- **Exercise requirements**
Render every line of the records below as a Markdown table with the columns Row and Text, numbering the rows and omitting blank lines. Leave the pictures out of the table.

[Start of Entries provided]

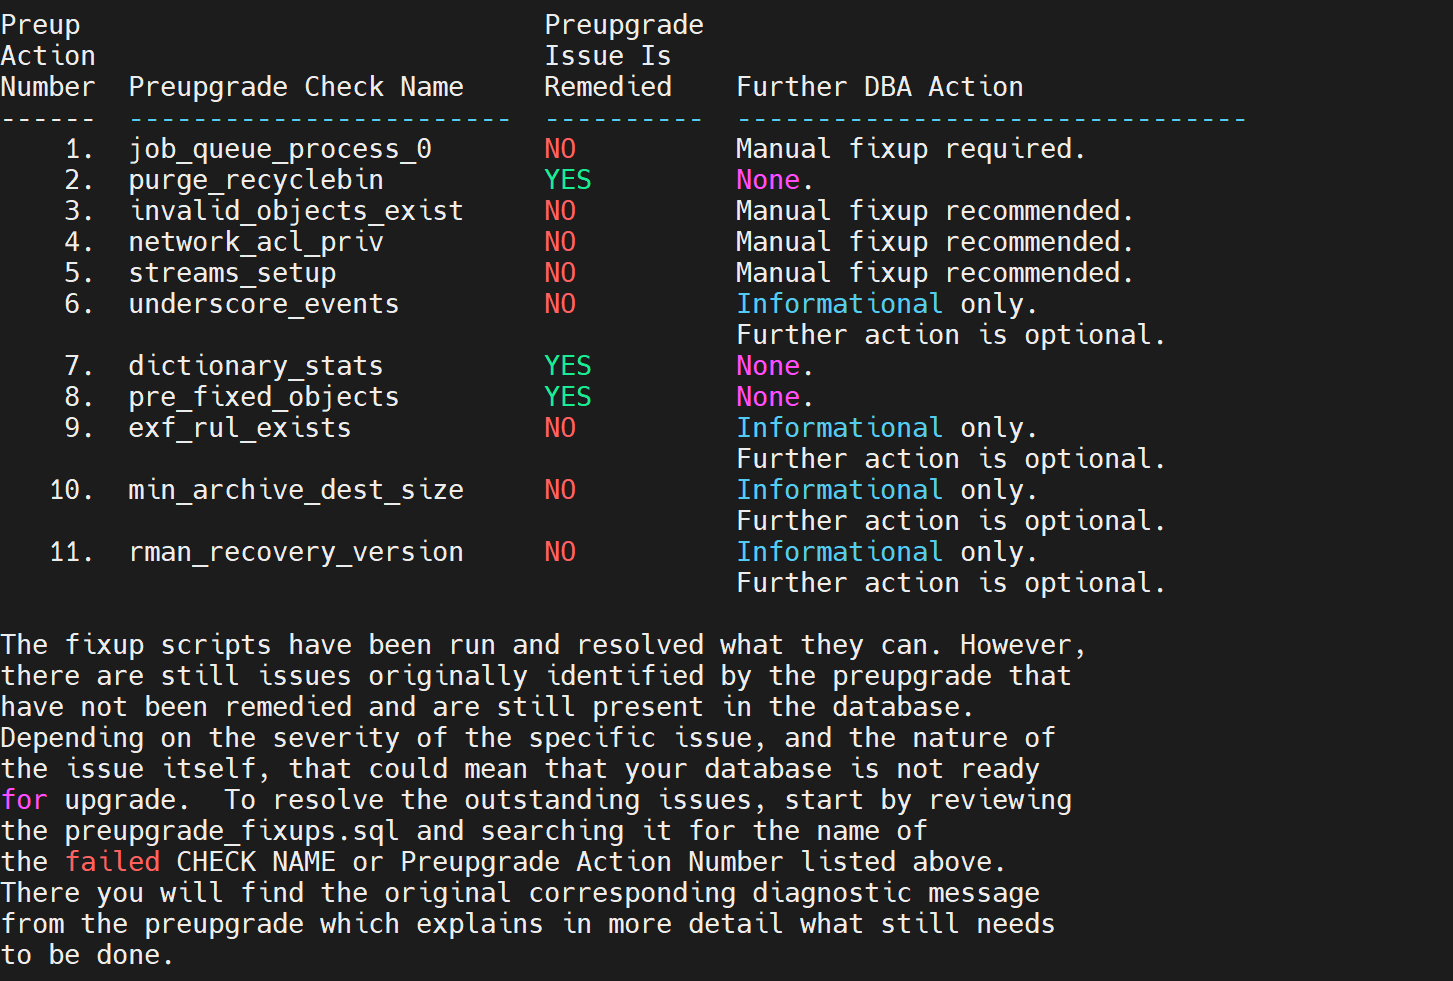The image size is (1453, 981).
Task: Click the "preupgrade_fixups.sql" filename text
Action: 232,831
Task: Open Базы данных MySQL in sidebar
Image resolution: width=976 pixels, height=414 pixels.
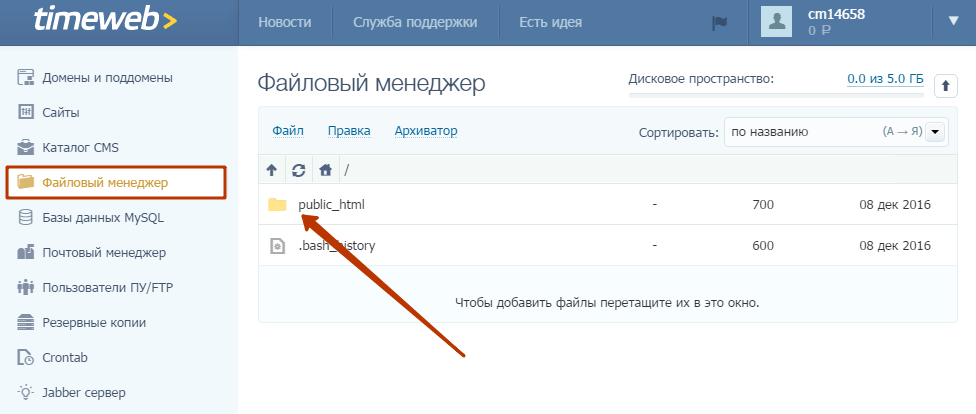Action: [x=102, y=218]
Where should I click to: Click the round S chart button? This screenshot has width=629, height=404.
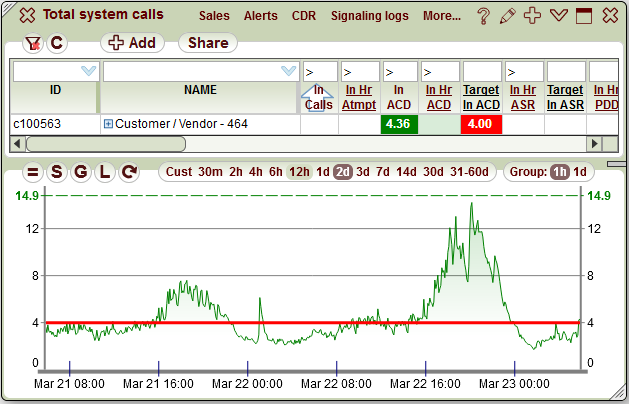coord(56,172)
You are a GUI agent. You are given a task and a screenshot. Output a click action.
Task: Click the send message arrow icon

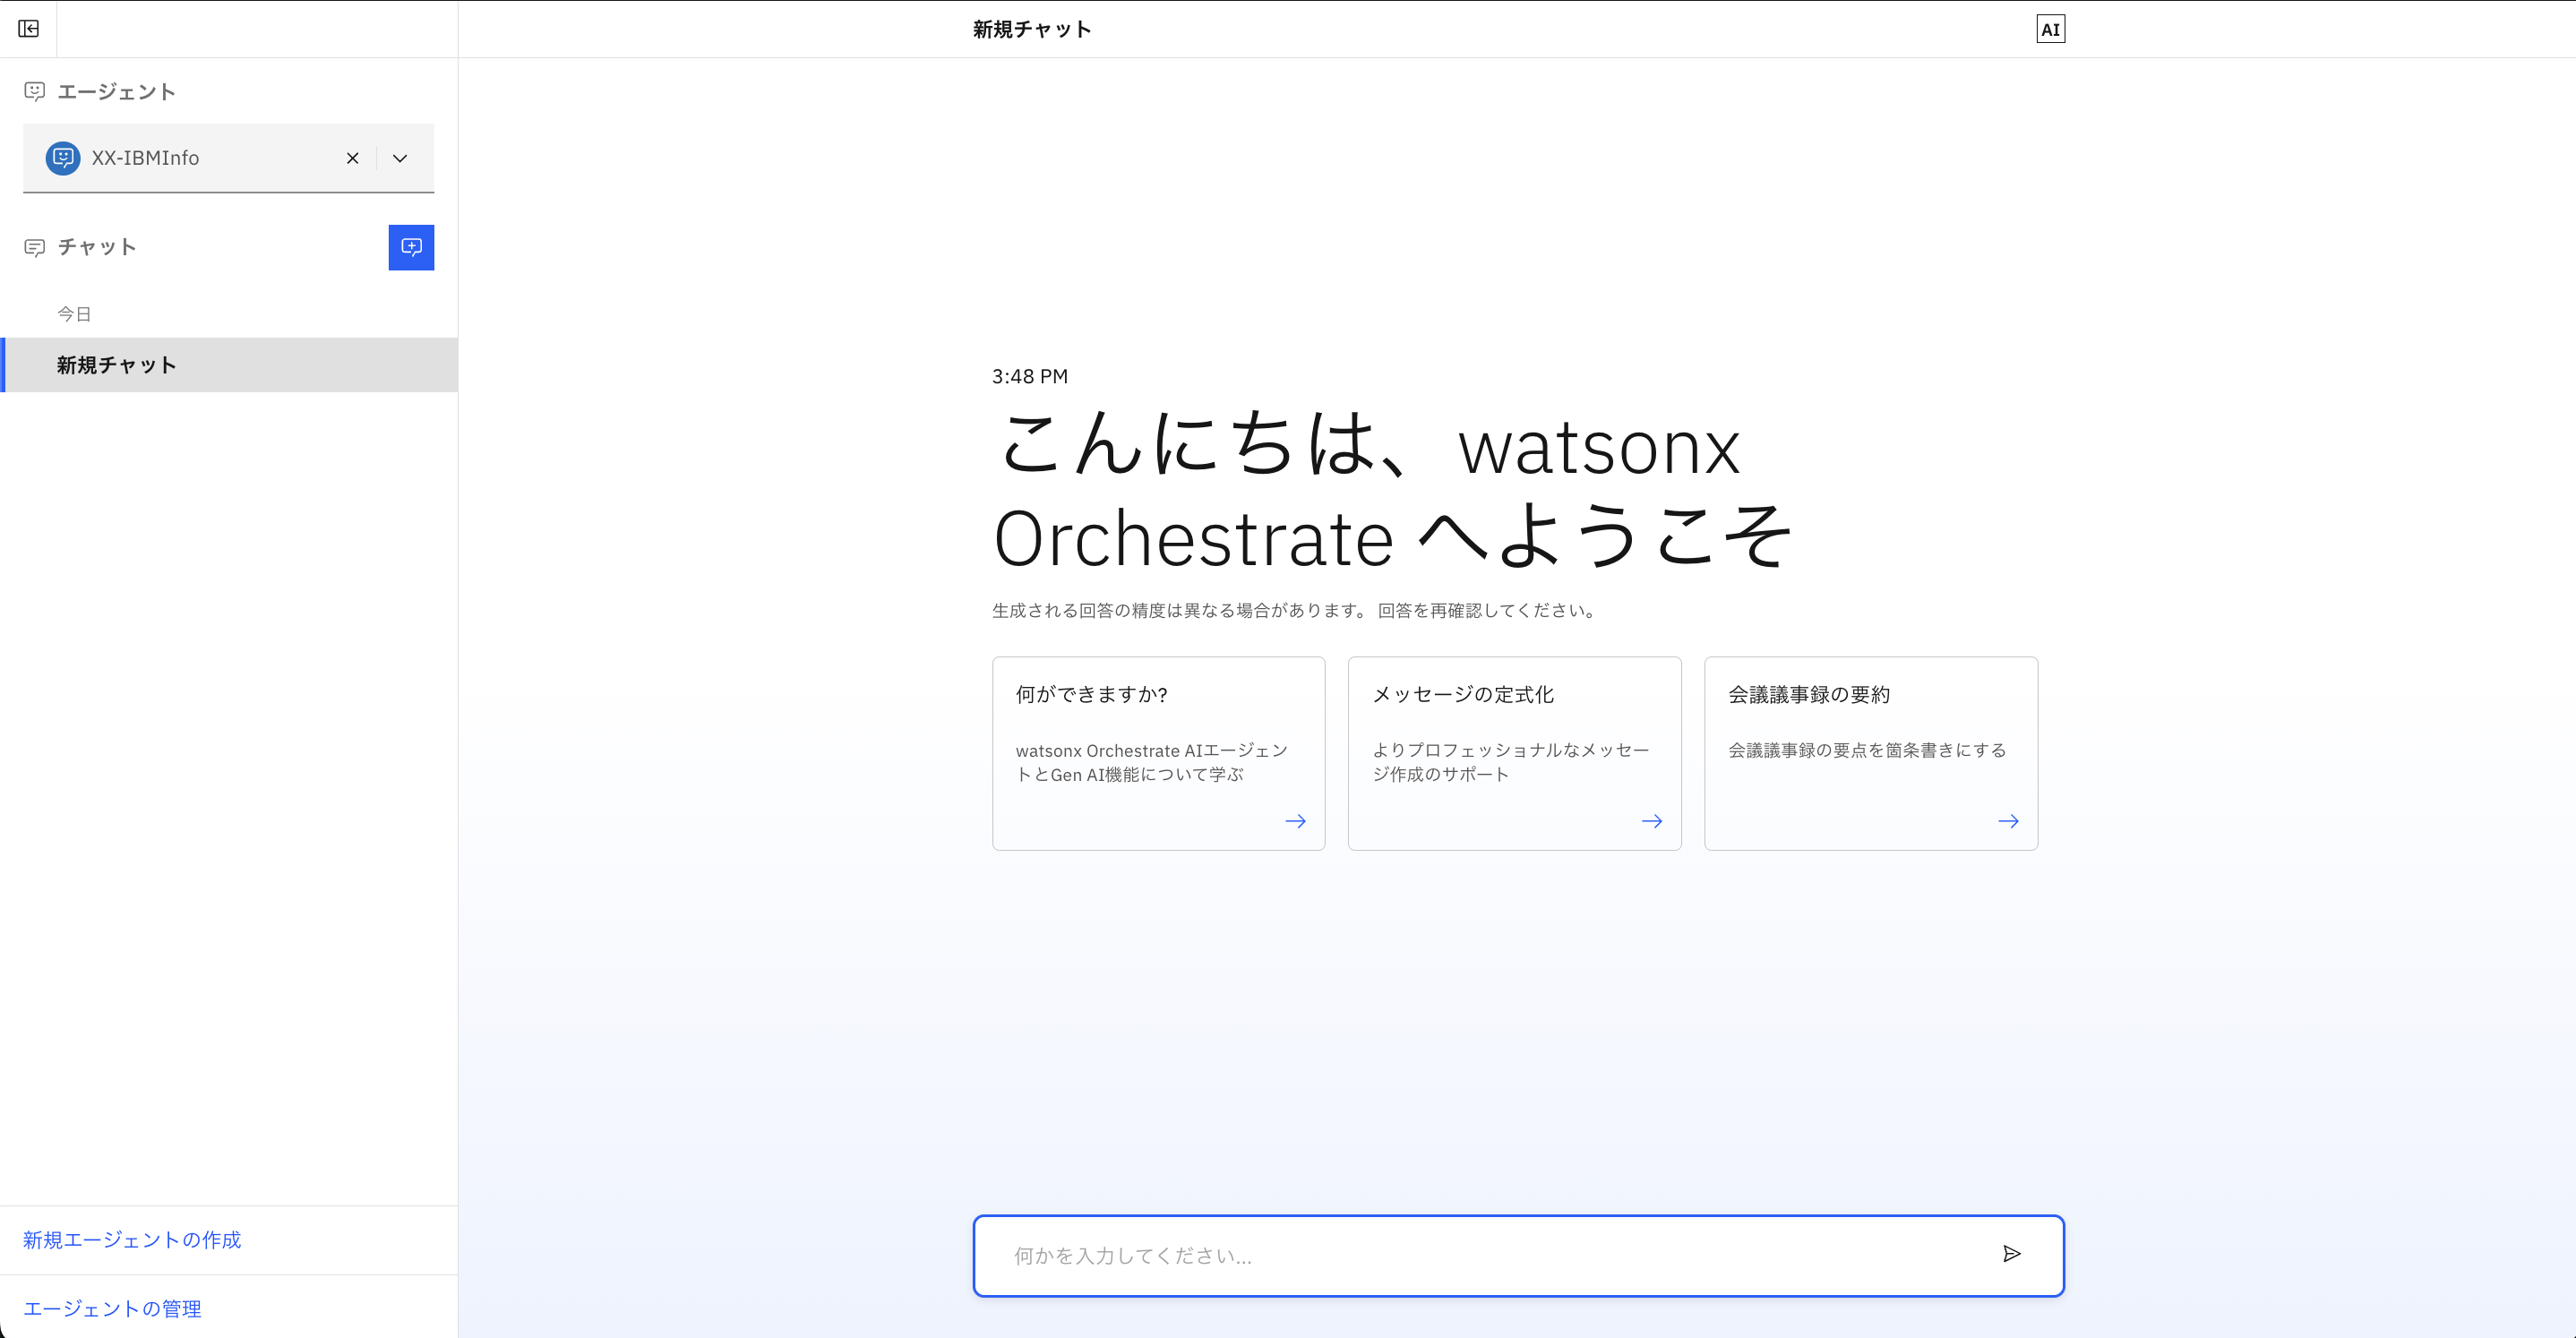2011,1254
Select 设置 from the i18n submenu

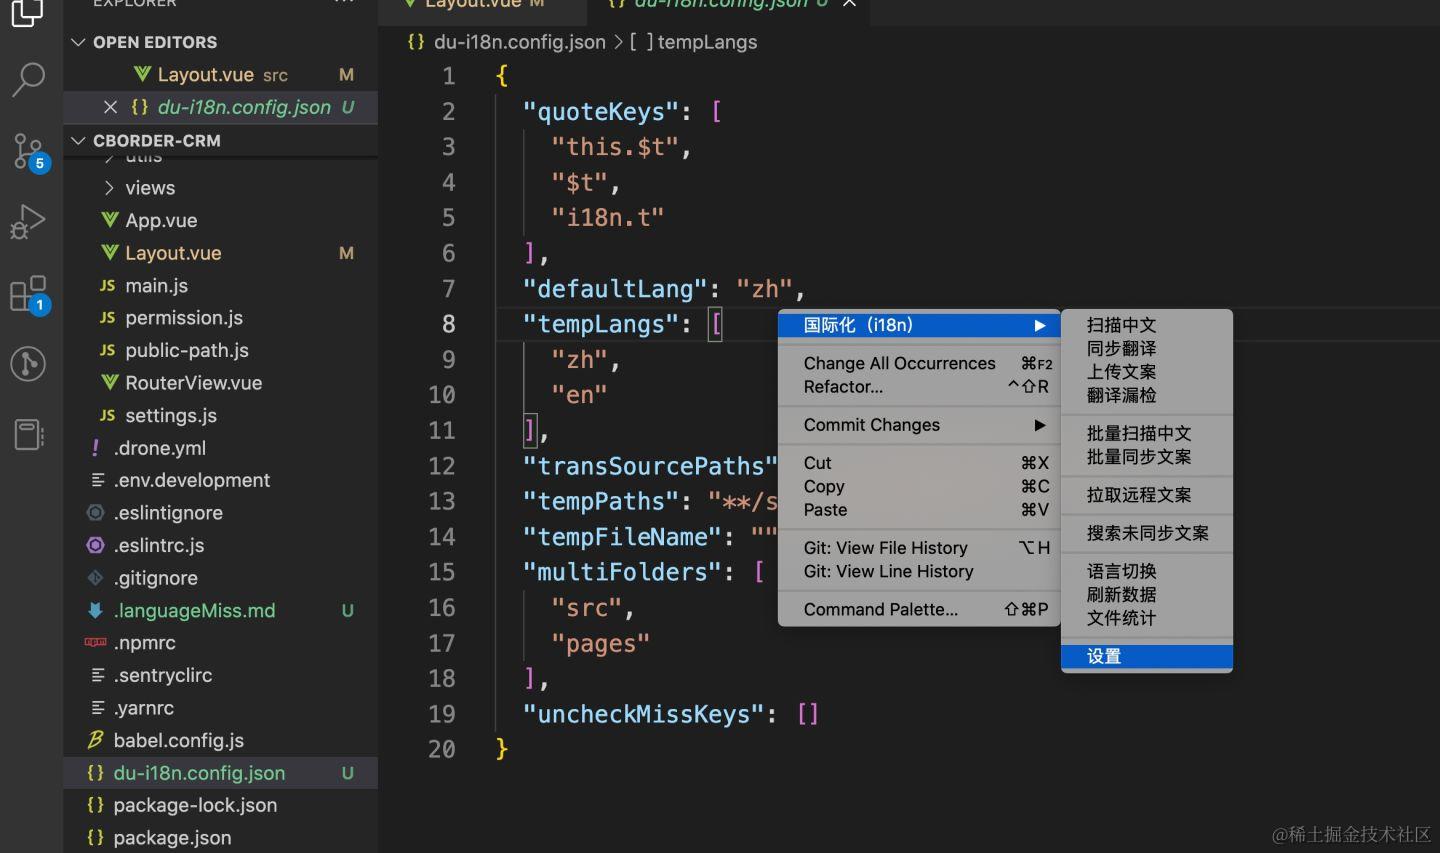coord(1104,656)
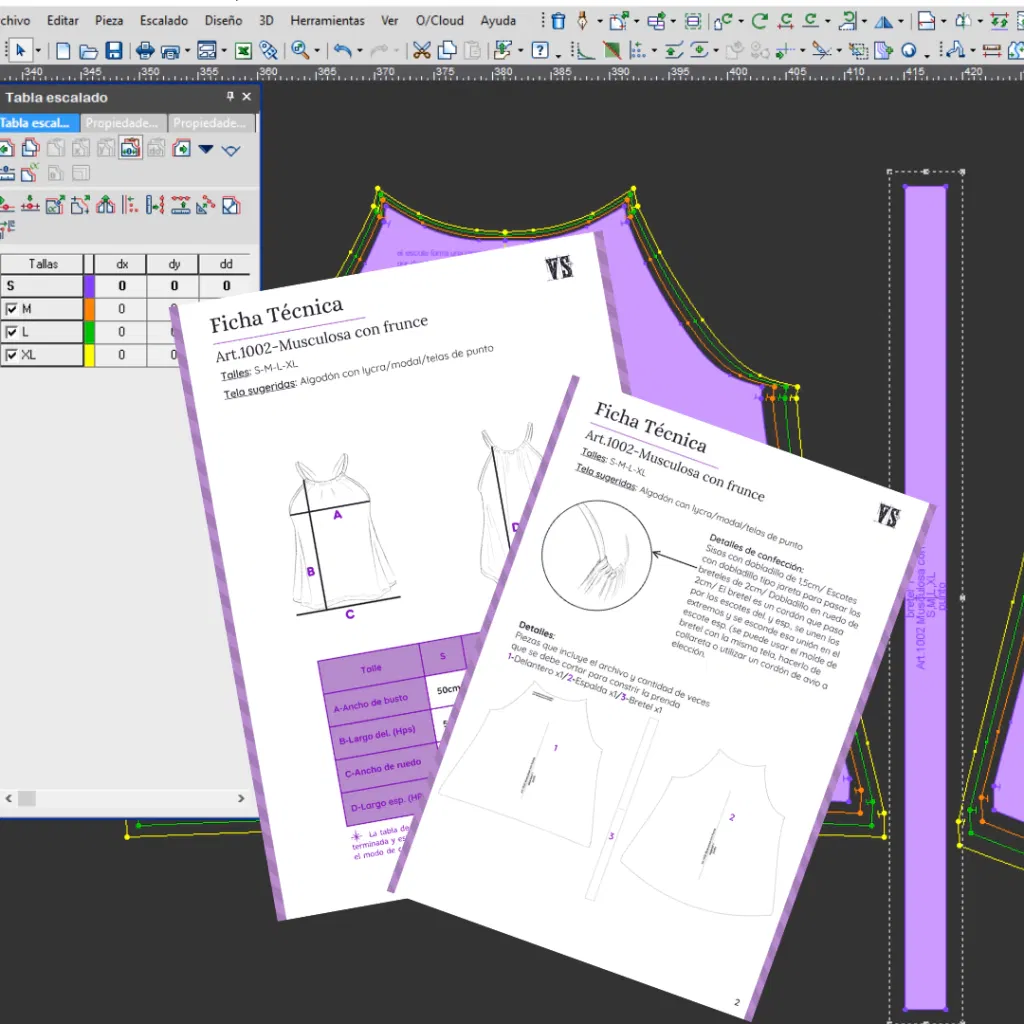The height and width of the screenshot is (1024, 1024).
Task: Click the printer icon
Action: click(145, 51)
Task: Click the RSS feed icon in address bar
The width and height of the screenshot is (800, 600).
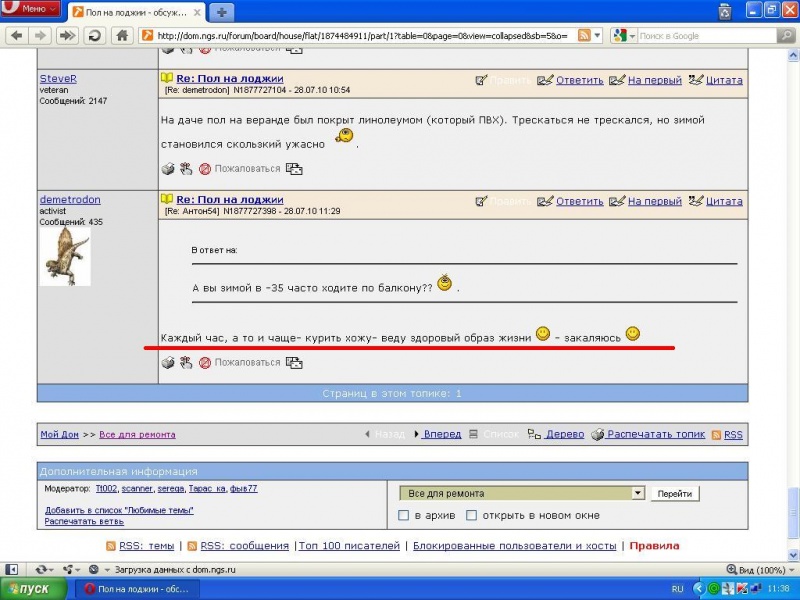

[End of Entries provided]

- **Written solution**
| Row | Text |
|---|---|
| 1 | The image size is (1453, 981). |
| 2 | Task: Click the "preupgrade_fixups.sql" filename text |
| 3 | Action: 232,831 |
| 4 | Task: Open Базы данных MySQL in sidebar |
| 5 | Image resolution: width=976 pixels, height=414 pixels. |
| 6 | Action: [x=102, y=218] |
| 7 | Where should I click to: Click the round S chart button? This screenshot has width=629, height=404. |
| 8 | coord(56,172) |
| 9 | You are a GUI agent. You are given a task and a screenshot. Output a click action. |
| 10 | Task: Click the send message arrow icon |
| 11 | 2011,1254 |
| 12 | Select 设置 from the i18n submenu |
| 13 | coord(1104,656) |
| 14 | The height and width of the screenshot is (1024, 1024). |
| 15 | Task: Click the printer icon |
| 16 | Action: click(145, 51) |
| 17 | Task: Click the RSS feed icon in address bar |
| 18 | The width and height of the screenshot is (800, 600). |